Southwark Playhouse
7 – 30 March 2024

“Set during the dawn of a new millennium, London Zoo explores the subtle and not so subtle prejudices of the modern workplace at Southwark Playhouse this spring! This satirical fast-paced production follows senior executive, Arabella‚Äôs journey in a typical London newspaper office, uncovering unspoken attitudes, ingrained attitudes, powerful secrets and clever manipulations, With the print crisis looming and revenues falling, the characters struggle to adapt to the new world as digital media begins to seep through the cracks.”

Review by Richard Lambert, 2 Stars

Tackling thorny issues of gender bias and racial prejudice head-on is always going to be a brave venture. Performed unflinchingly here without pulling punches, this play takes a while to get going and then makes you double-check yourself – “did he just say that”?

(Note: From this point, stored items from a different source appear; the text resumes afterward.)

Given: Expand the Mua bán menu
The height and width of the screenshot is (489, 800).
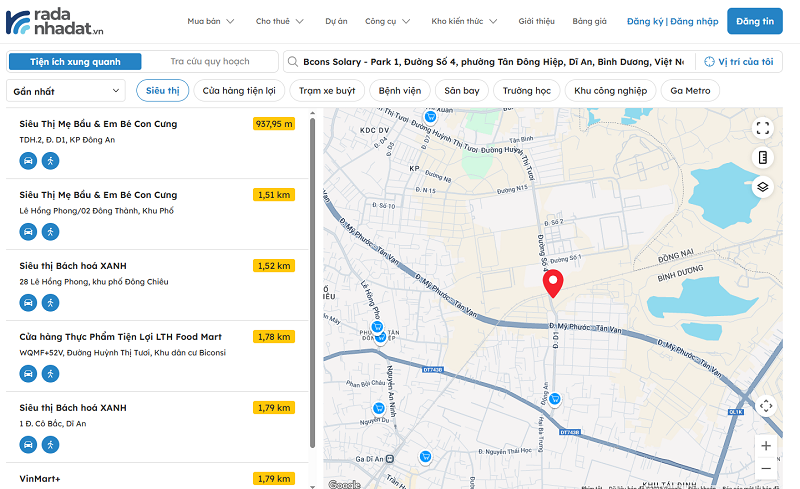Looking at the screenshot, I should (x=210, y=21).
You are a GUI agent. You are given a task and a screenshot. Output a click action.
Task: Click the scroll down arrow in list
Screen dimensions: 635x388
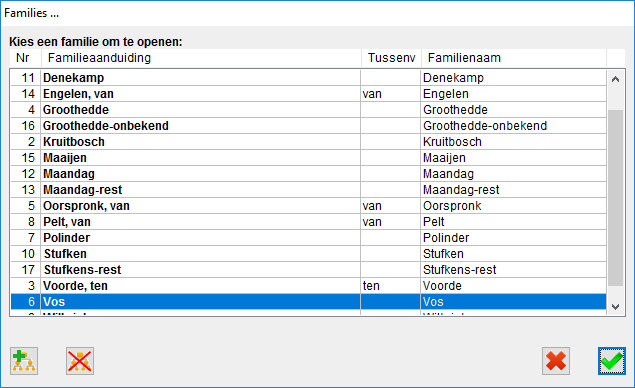(616, 307)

While often on the edge of crossing a line, the realism is lost due to its lack of subtlety. A slightly more believable, more nuanced and self-aware text showing the sophistication of the upper levels of a male-dominated Board room might land more of a punch. The neanderthals shown here are usually better equipped to disguise their thoughts.

The Set is rather strange. A coporate newpaper organisation with crumbling white-washed walls that have crumbling missing plasterwork higher up exposing the brickwork. Across this wall is 3 LED strips which chase and colour change during the scene changes. That could possible work if they were purely decorative however they regularly stay illuminated into the following scene becoming quite an obtrusive component. With only 1 office chair on wheels supplemented by 2 additional metal folding chairs. The scene setting for the “men’s private club” becomes a blue draped shelf unit rolled in front of the newspaper decal wall-sign which isn’t quite tall enough to cover the wall-sign and is out of place in the club anyway, serving no purpose except to almost cover the sign.

The lighting serves a warm and cool wash.

Everything feels just “too fringe”.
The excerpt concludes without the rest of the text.